:: Extrait ::

Edward Mickolus, Terrorist Events Worldwide 2021, Wandering Woods Publishers, s. l., 2022.

Institute for Economics & Peace, Global Terrorism Index 2022, Sydney, 2022.

Le livre de Mickolus s’inscrit dans une série d’ouvrages dont on a déjà traité ici[1]. Et cette dernière livraison reprend le format habituel de la série, avec une brève introduction faisant état des tendances régionales les plus importantes et une récapitulation de faits saillants concernant des organisations et individus. Vient ensuite une substantielle chronologie par pays (regroupés par régions) qui est la meilleure source disponible sur chaque incident, en fonction des informations que l’auteur a pu trouver dans la presse (sources ouvertes). On n’insistera jamais assez sur l’utilité de ces informations qui permettent de contextualiser les attentats, et souvent de fournir de premières pistes pour leur analyse ultérieure. Cette chronologie est suivie par une mise à jour concernant des évènements antérieurs à 2021 (arrestations, procès, données complémentaires, etc.), permettant un suivi des cas parfois sur la longue durée. Enfin, une brève bibliographie, qui fait place à des publications non anglophones (fait remarquable et bienvenu) clôt le volume. Bref, on a là un usuel que devrait se trouver à portée de main de tout chercheur en études sur le terrorisme.

:::

▸ **Consignes**:
1 – D'après l'extrait, par quoi se clôt le volume de Mickolus ?
2 – Rédigez la suite de l'extrait consacré aux ouvrages sur le terrorisme, à partir de sa dernière phrase.
Les données placées plus bas sont indépendantes de l'extrait.

:: Données fournies ::

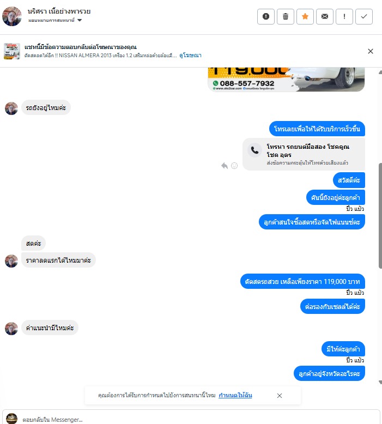Mark conversation as spam with exclamation circle icon
The width and height of the screenshot is (382, 424).
[x=266, y=16]
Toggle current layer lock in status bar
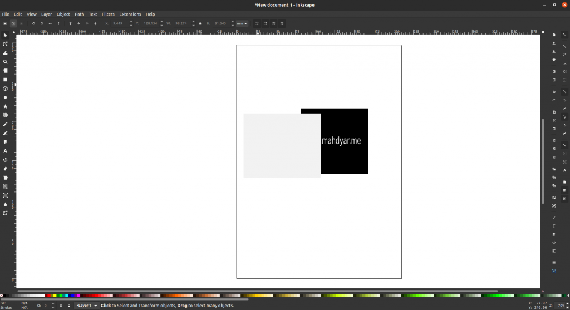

:::

▸ **Réponses finales**:
1 – Par une brève bibliographie qui fait place à des publications non anglophones.

2 –
Le Global Terrorism Index 2022, quant à lui, cherche à offrir une vision d’ensemble sur la situation présente et l’évolution du fait terroriste dans le monde. Là encore on a affaire à une série de rapports dont la version 2022 (couvrant l’année 2021) est le neuvième depuis 2012. Fait important : alors que depuis ses débuts le GTI a travaillé avec les données de la Global Terrorism Database de l’Université du Maryland, depuis cette année la source est la Dragonfly’s Terrorism Tracker database, dont les données remontent seulement à 2007, et les critères de sélection des incidents sont (heureusement) plus sélectifs que ceux de la GTD. Il en résulte donc que ce rapport n’est pas exactement comparable avec les antérieurs, tout en étant sans doute mieux centré sur les incidents à caractère spécifiquement terroriste.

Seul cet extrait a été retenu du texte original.